__Task to complete__.
Reproduce exactly, and only, the lines of the material below running from the line bearing "1400x944 pixels." through the line bearing "Given: Click the dark gray area below 原稿 page". Leave any pictures out.

○ ○ ○

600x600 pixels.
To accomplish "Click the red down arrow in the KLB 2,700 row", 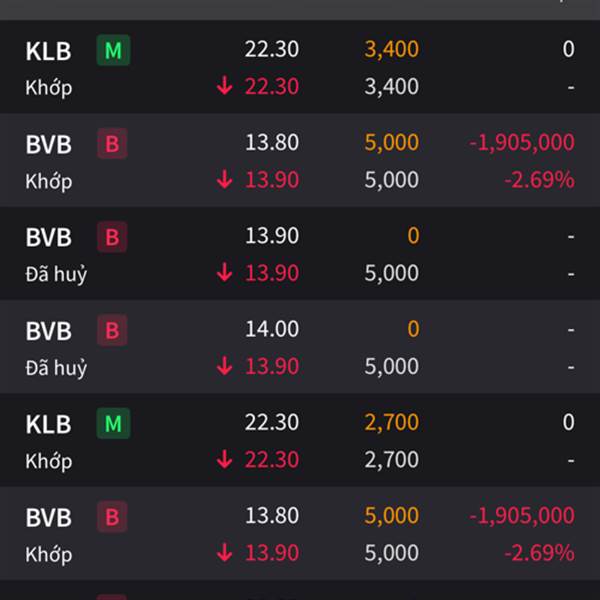I will point(225,459).
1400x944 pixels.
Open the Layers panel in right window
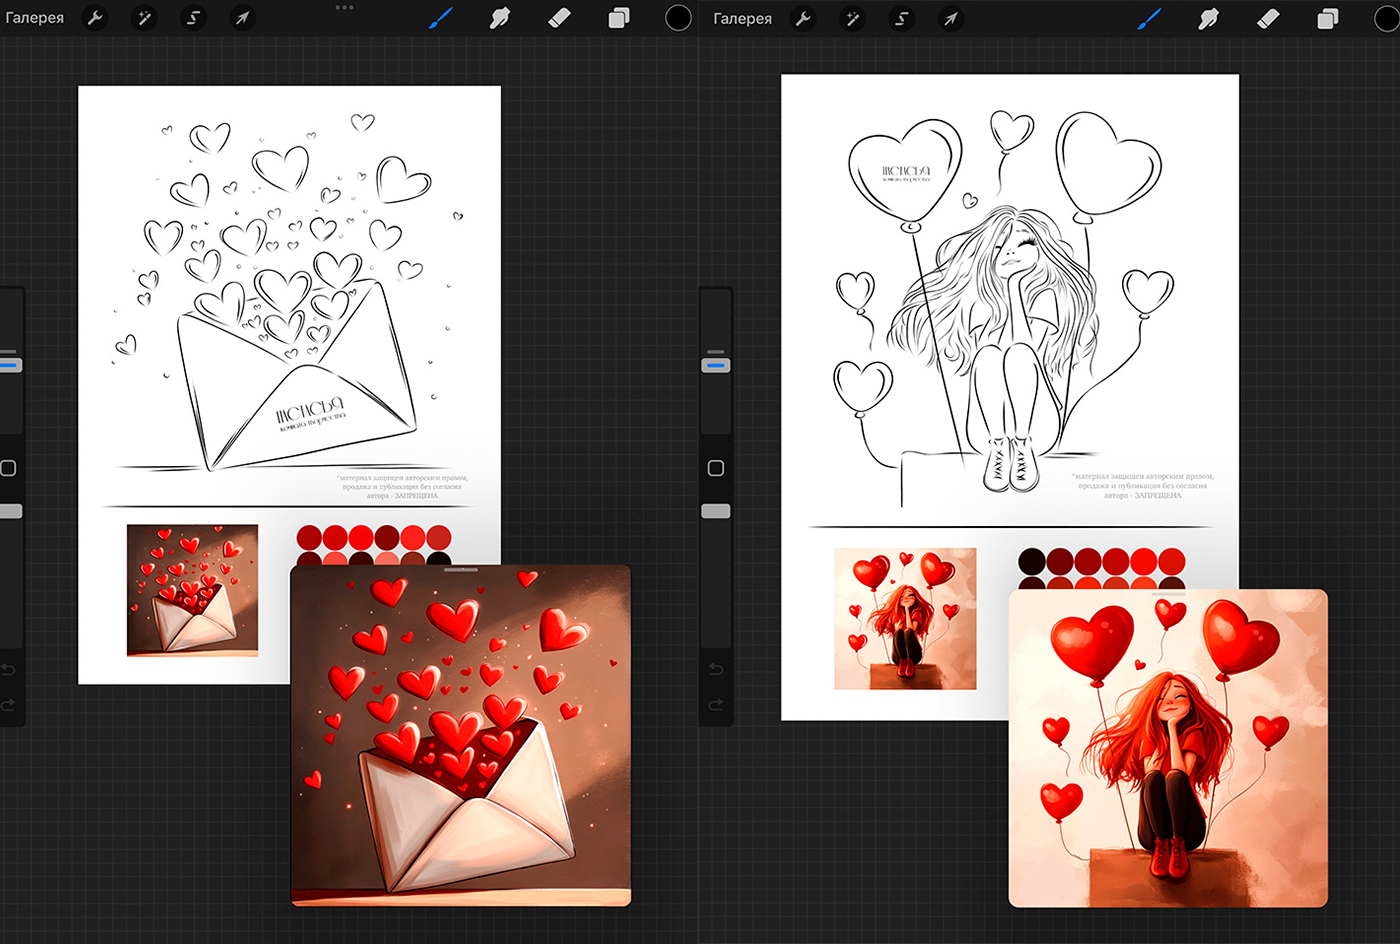tap(1327, 18)
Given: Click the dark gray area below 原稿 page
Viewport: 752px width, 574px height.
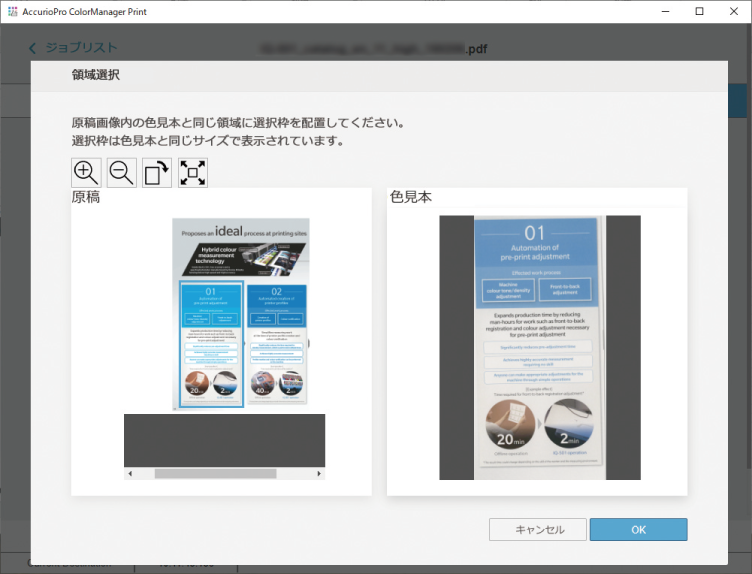Looking at the screenshot, I should 224,439.
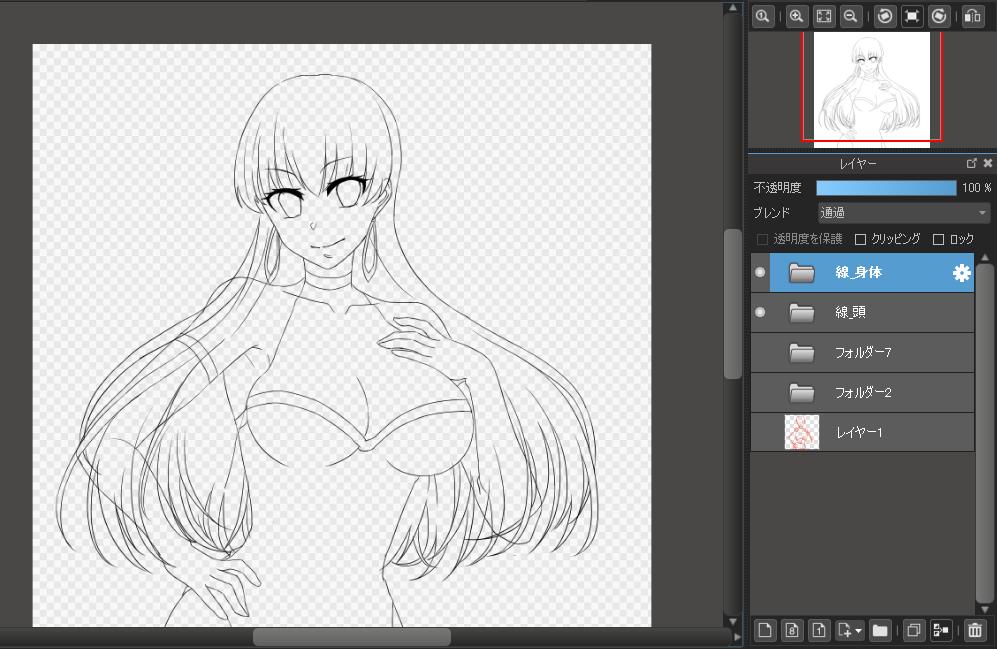Image resolution: width=998 pixels, height=649 pixels.
Task: Select the レイヤー1 layer thumbnail
Action: coord(802,432)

○ ○ ○

__Reply to the exercise__.
1400x944 pixels.
Open the Layers panel in right window
tap(1327, 18)
Given: Click the dark gray area below 原稿 page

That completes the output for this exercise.